(GOAL) Starting at the line containing "604x453 pixels." and ending at the line containing "Open the InitiateCheckout", rewrite those lines as a numbered list, skipping blank lines and leaving out the pictures.

(DATA SUPPLIED)
>> Start

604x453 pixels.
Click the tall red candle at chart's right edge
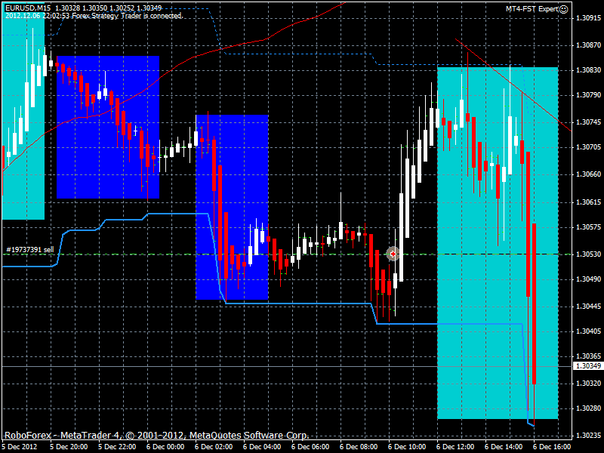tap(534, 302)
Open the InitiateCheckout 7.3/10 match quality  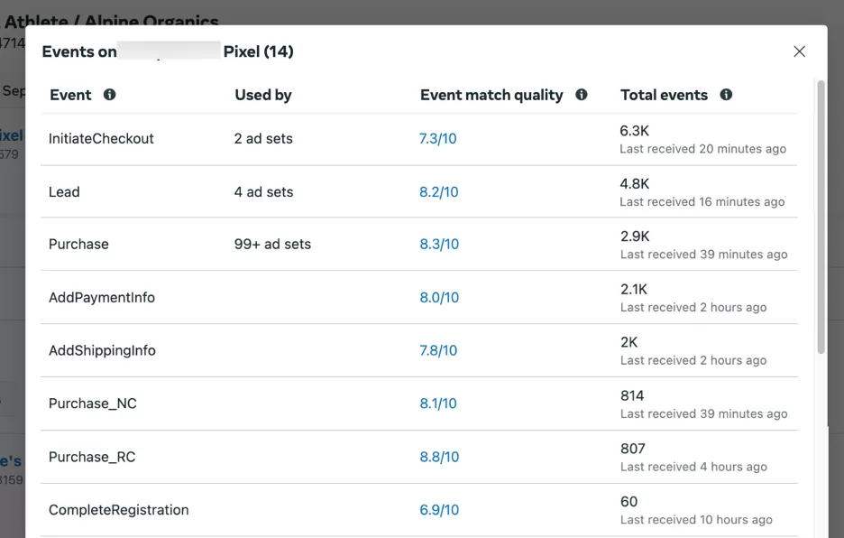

>> End
>> Start

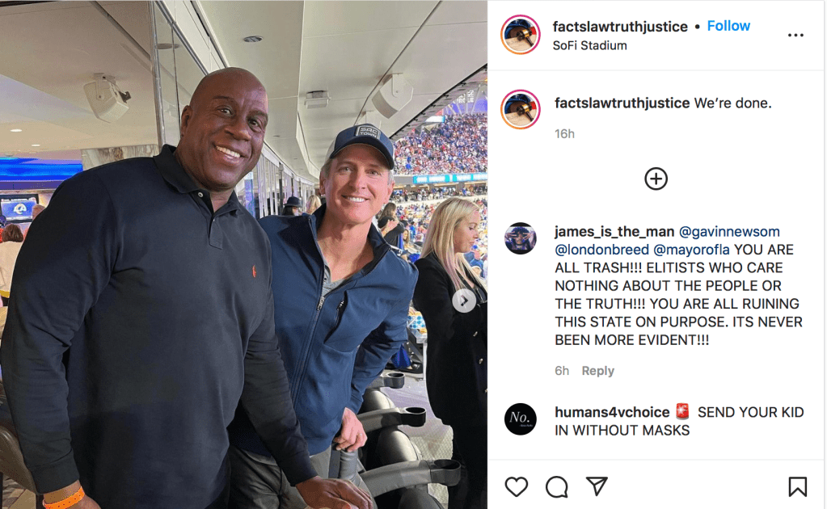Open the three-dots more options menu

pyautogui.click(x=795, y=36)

>> End
>> Start

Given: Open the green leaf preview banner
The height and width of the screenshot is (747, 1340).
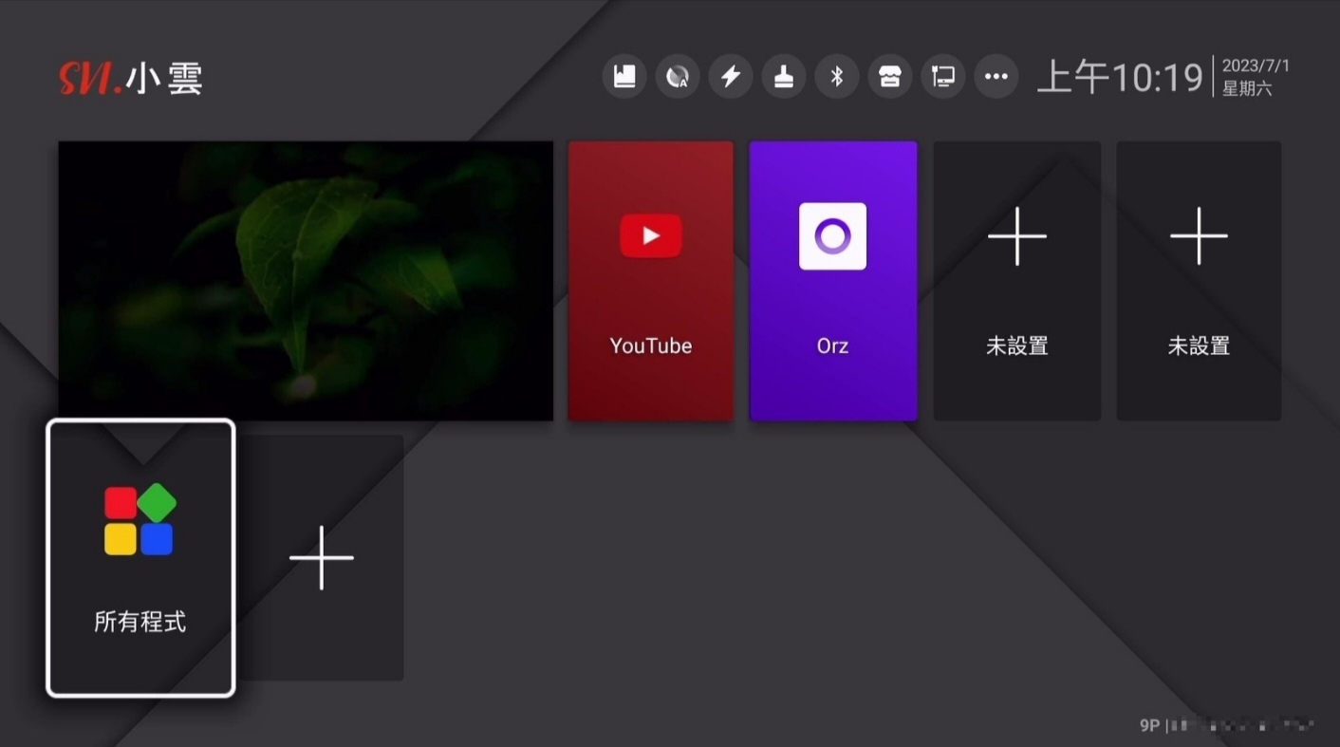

>> End

(FULL RESPONSE)
1. 604x453 pixels.
2. Click the tall red candle at chart's right edge
3. tap(534, 302)
4. Open the InitiateCheckout 7.3/10 match quality  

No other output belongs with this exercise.